• Problem to work on
The line containing "The image size is (576, 1024).", and every line after it to the end of the listing, should be repeated exactly; the pictures should not.

• Exercise input
----------------------------------------
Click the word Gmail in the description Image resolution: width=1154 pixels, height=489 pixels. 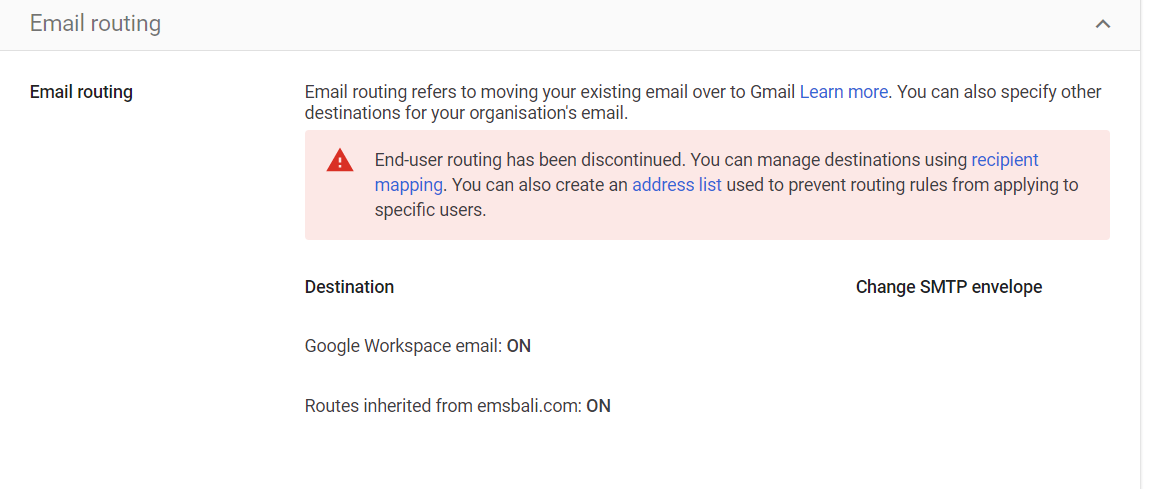pos(772,92)
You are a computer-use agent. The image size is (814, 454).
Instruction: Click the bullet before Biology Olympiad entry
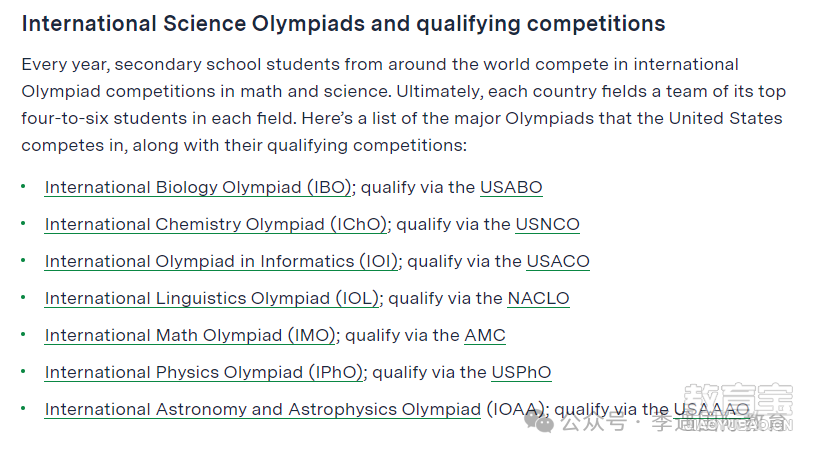(23, 186)
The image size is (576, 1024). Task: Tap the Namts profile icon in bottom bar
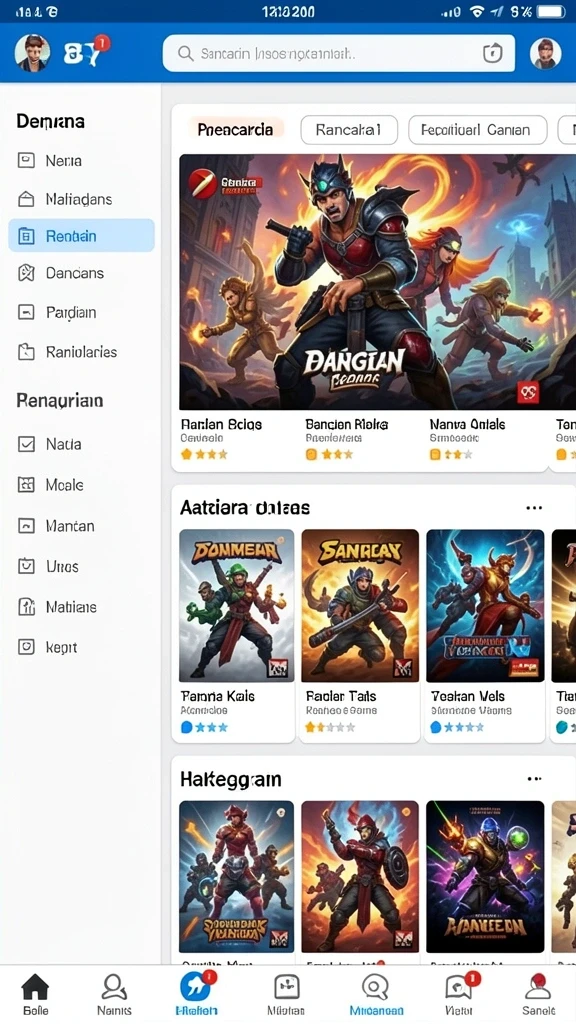pos(114,986)
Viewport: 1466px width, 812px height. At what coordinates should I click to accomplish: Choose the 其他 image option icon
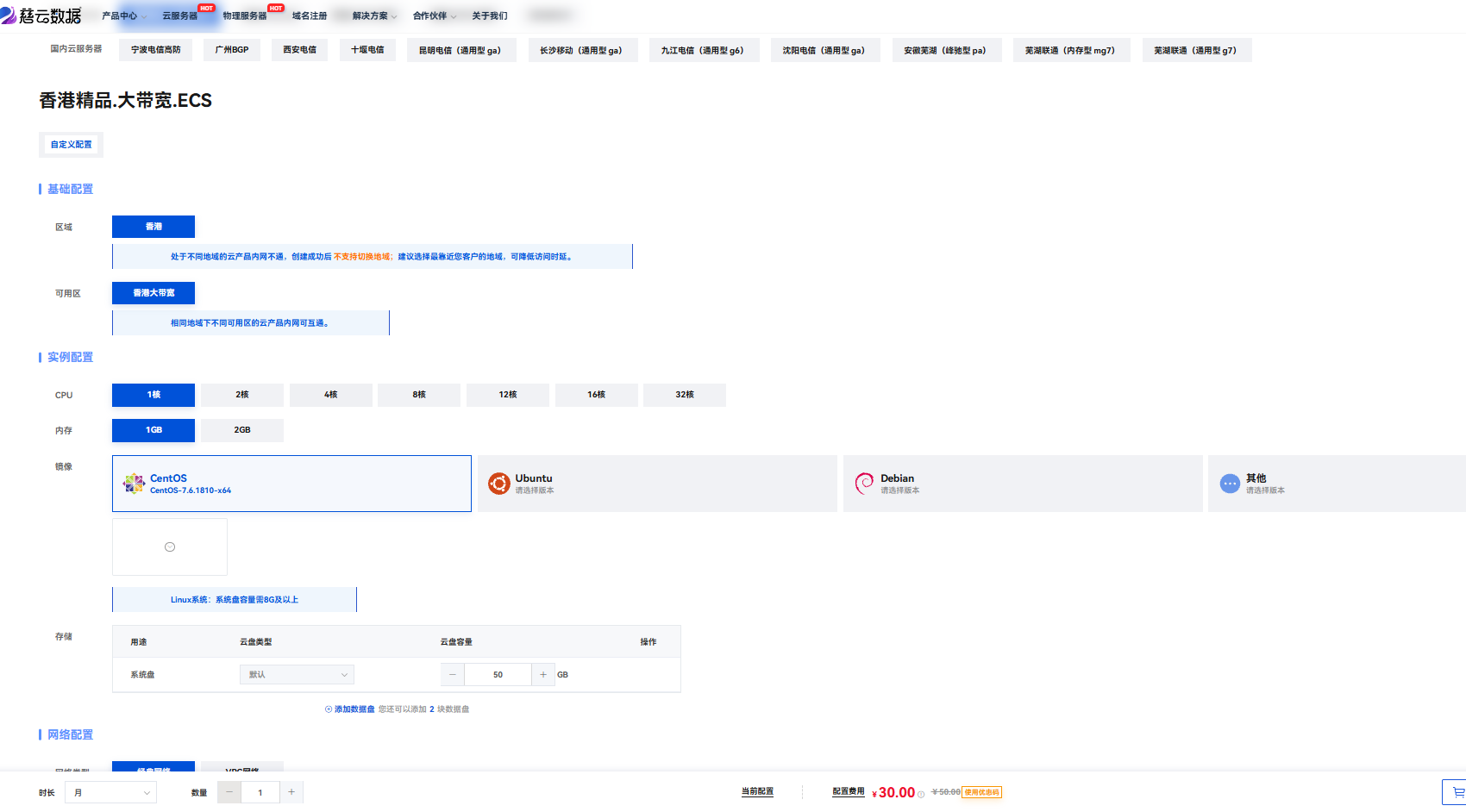(x=1230, y=484)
----------------------------------------
• Output
The image size is (576, 1024). Task: Tap the Namts profile icon in bottom bar
pos(114,986)
Viewport: 1466px width, 812px height. At what coordinates should I click to accomplish: Choose the 其他 image option icon
(x=1230, y=484)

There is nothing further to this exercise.